======== Text under study ========
PR #57 Review: Rust + CI

Summary

This PR adds a Rust-based featurizer implementation to accelerate pairwise feature generation, along with comprehensive CI/CD workflows for building and publishing both Python and Rust packages. The implementation maintains backward compatibility with automatic fallback to Python when the Rust extension is unavailable.

Architecture and Structure

This PR demonstrates production-grade architectural work:

Clean separation of concerns: s2and/ (pure Python) and s2and_rust/ (separate package) with clear boundaries
Progressive enhancement pattern: Try Rust → Fallback to Python → Always works (textbook good design)
Mature CI/CD: Smart version detection, multi-platform wheels, proper caching
Three-tier caching strategy: In-memory (WeakKeyDictionary) → Disk cache → Production mode (memory-only)
Comprehensive parity testing: 469 lines of tests ensuring correctness

The complexity is well-justified for a performance optimization layer. The author clearly thought through the design.

Issues to Address

Low Priority (Code Quality)

Issue 1: RAYON_NUM_THREADS side effects (featurizer.py:800)

Setting os.environ["RAYON_NUM_THREADS"] mutates global process state:

os.environ["RAYON_NUM_THREADS"] = str(max(1, n_jobs))
rust_featurizer.featurize_pairs(rust_pairs)

Problems:

This affects ALL subsequent Rayon uses in the process, not just this call
Rayon reads this at thread pool initialization, so changes may not take effect if the pool already exists
In concurrent scenarios, different calls with different n_jobs will race to set this

Best practice:
Set this once at process startup or not at all (let Rayon use its default). If per-call control is needed, the Rust code should accept a thread count parameter:

// In lib.rs
#[pymethod]
fn featurize_pairs(&self, pairs: Vec<(String, String)>, num_threads: Option<usize>) -> PyResult<Vec<Vec<f64>>> {
    if let Some(n) = num_threads {
        rayon::ThreadPoolBuilder::new().num_threads(n).build_global().ok();
    }
    // ... existing implementation
}

Then from Python:

rust_features = rust_featurizer.featurize_pairs(rust_pairs, num_threads=n_jobs)

Issue 2: Race condition in cache access (feature_port.py:61, 103-127)

_RUST_FEATURIZER_CACHE uses WeakKeyDictionary without locking:

_RUST_FEATURIZER_CACHE: "weakref.WeakKeyDictionary[ANDData, object]" = weakref.WeakKeyDictionary()

def _get_rust_featurizer(dataset: ANDData, write_cache: Optional[bool] = None) -> Any:
    featurizer = _RUST_FEATURIZER_CACHE.get(dataset)  # Thread 1 and 2 both get None
    if featurizer is None:
        # Both threads create new featurizer
        featurizer = s2and_rust.RustFeaturizer.from_dataset(...)
======== Information supplied ========
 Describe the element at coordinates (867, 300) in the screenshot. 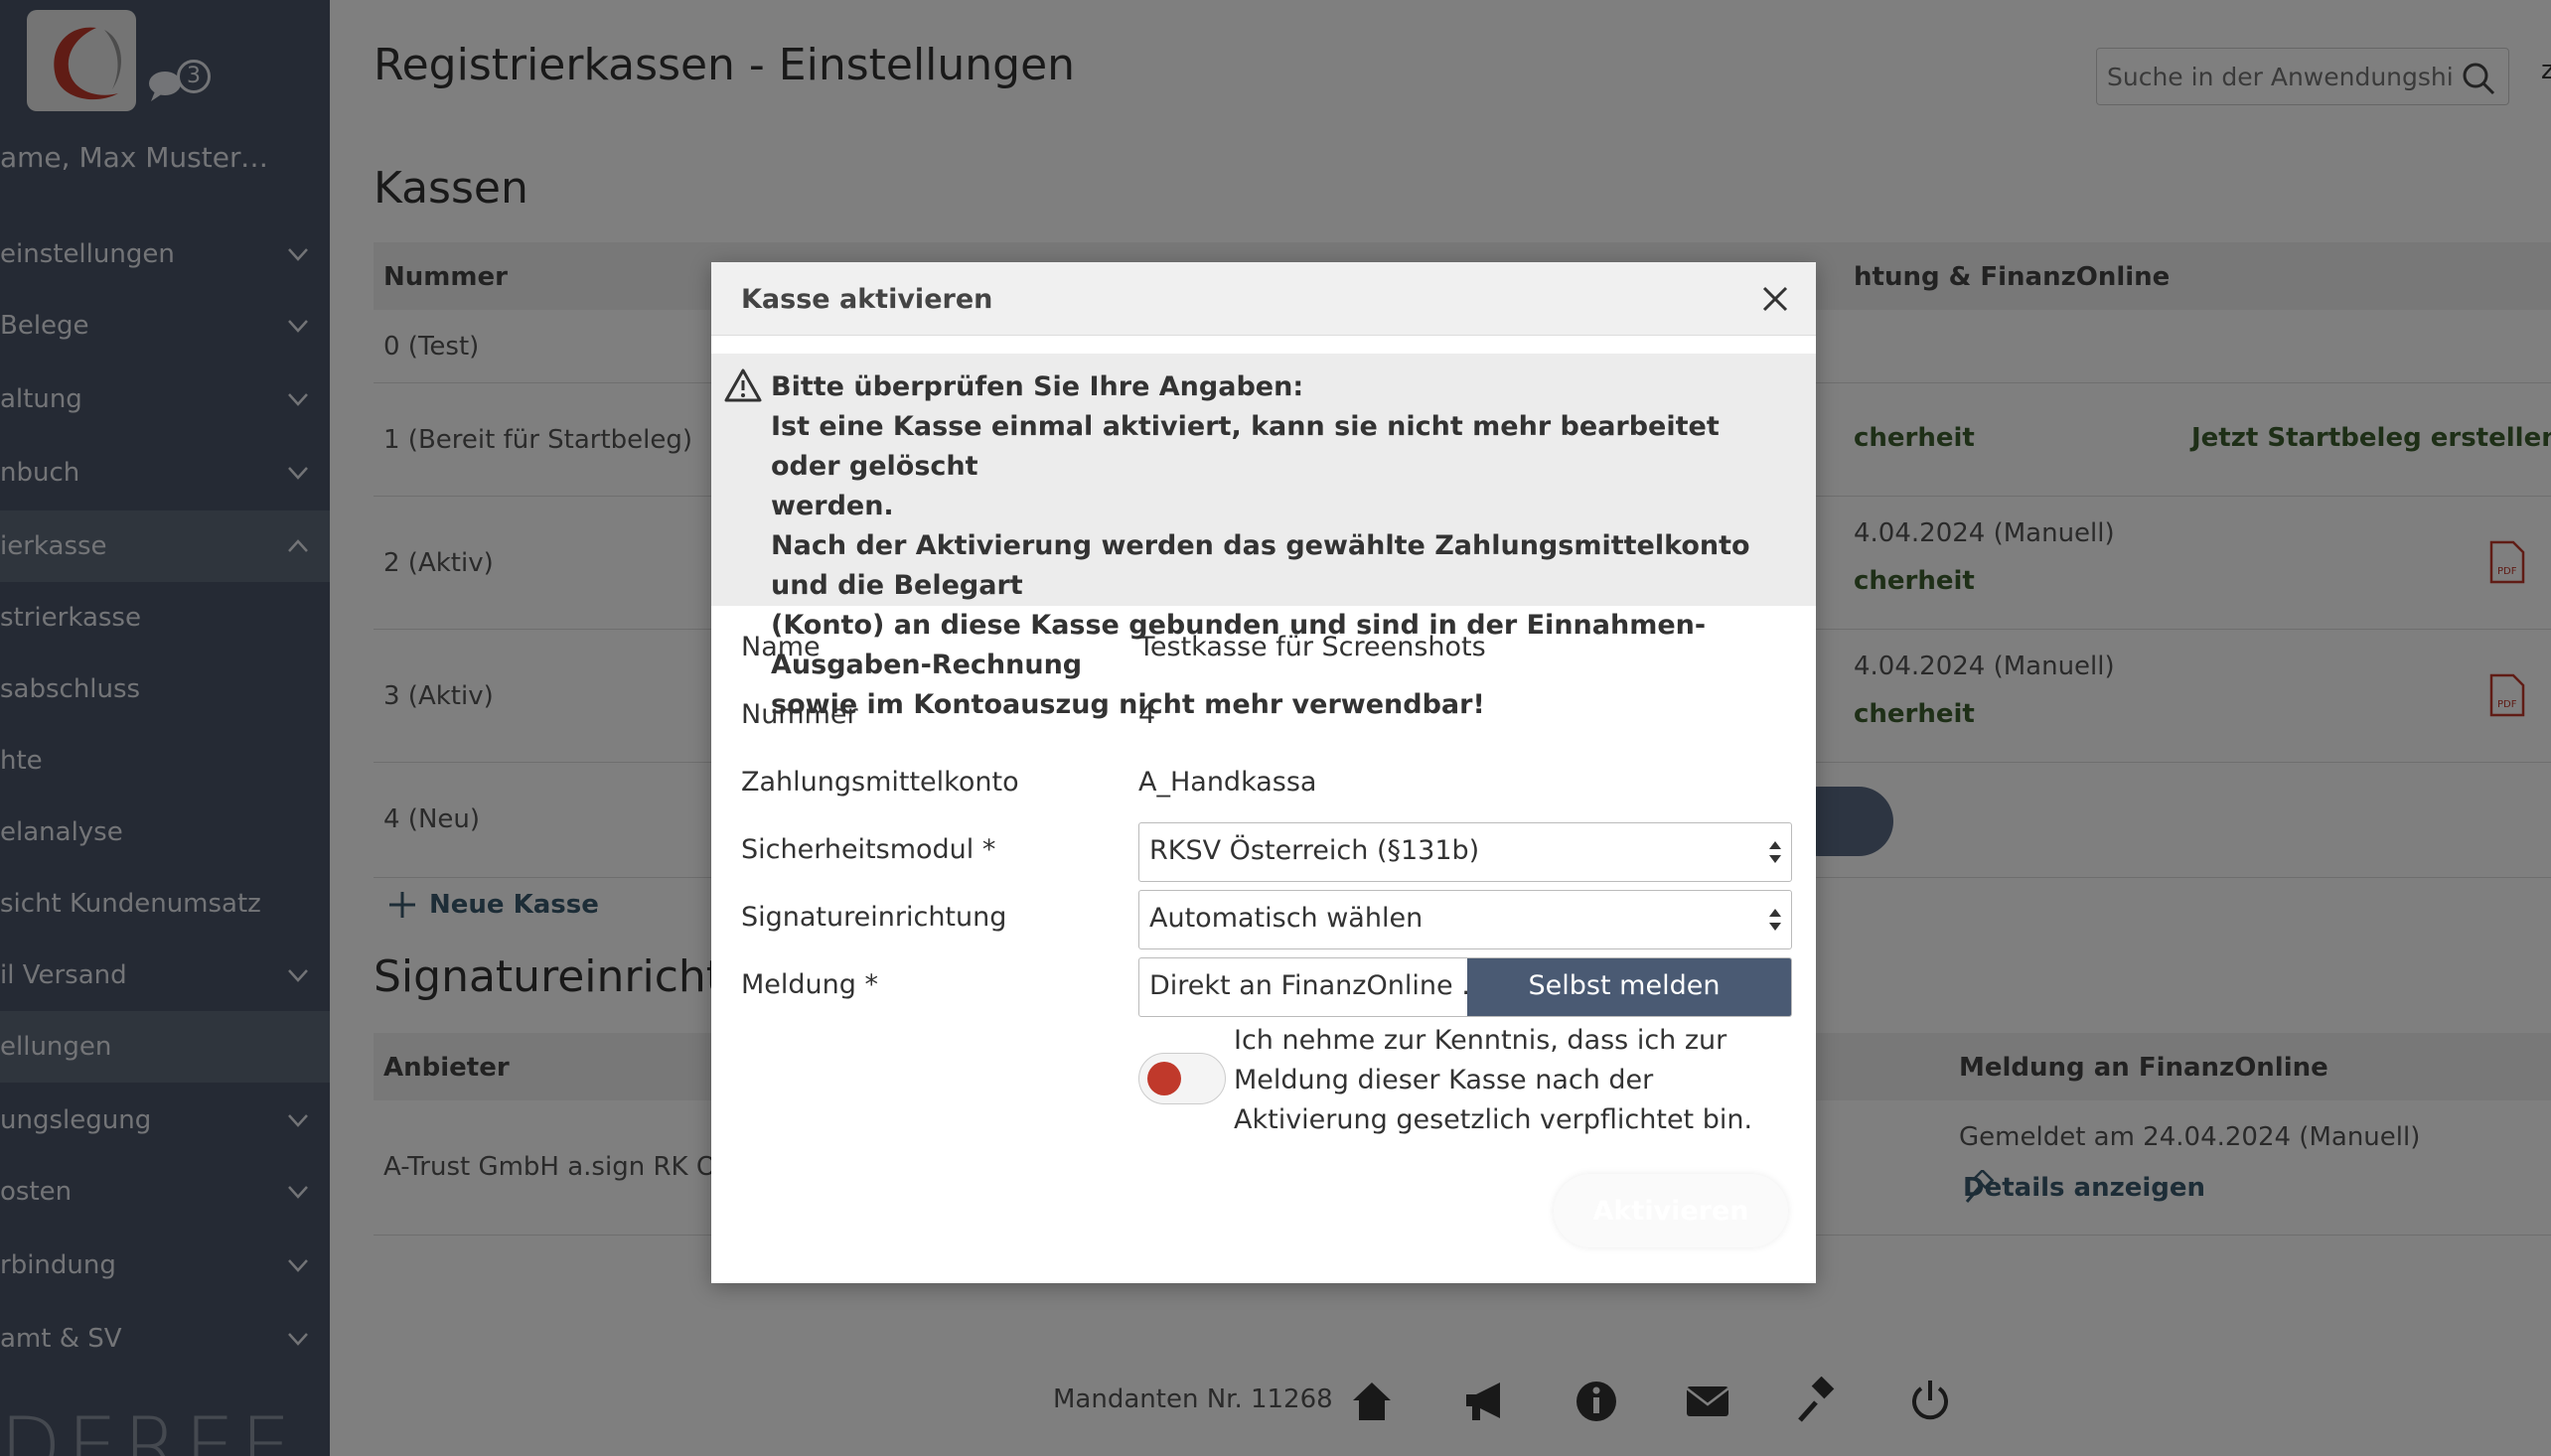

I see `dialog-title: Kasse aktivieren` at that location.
========
======== Information supplied ========
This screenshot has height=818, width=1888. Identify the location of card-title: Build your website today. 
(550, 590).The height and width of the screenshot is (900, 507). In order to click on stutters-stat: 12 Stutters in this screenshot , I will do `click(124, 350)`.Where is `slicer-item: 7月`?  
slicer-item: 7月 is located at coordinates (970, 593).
========
Problems and tasks:
1. According to the PR review, how many lines of parity tests does the PR include?
2. Using the PR review, explain why setting RAYON_NUM_THREADS right before a call might not change how many threads that call uses.
3. List every point the PR review gives under its "Architecture and Structure" heading as evidence of production-grade work.
The items above come from a separate source from the PR review.

Expected results:
1. 469 lines.

2. Rayon reads this variable when its thread pool is initialized. If the pool already exists, a later change to the variable may not take effect.

3.
- Clean separation of concerns
- Progressive enhancement pattern
- Mature CI/CD
- Three-tier caching strategy
- Comprehensive parity testing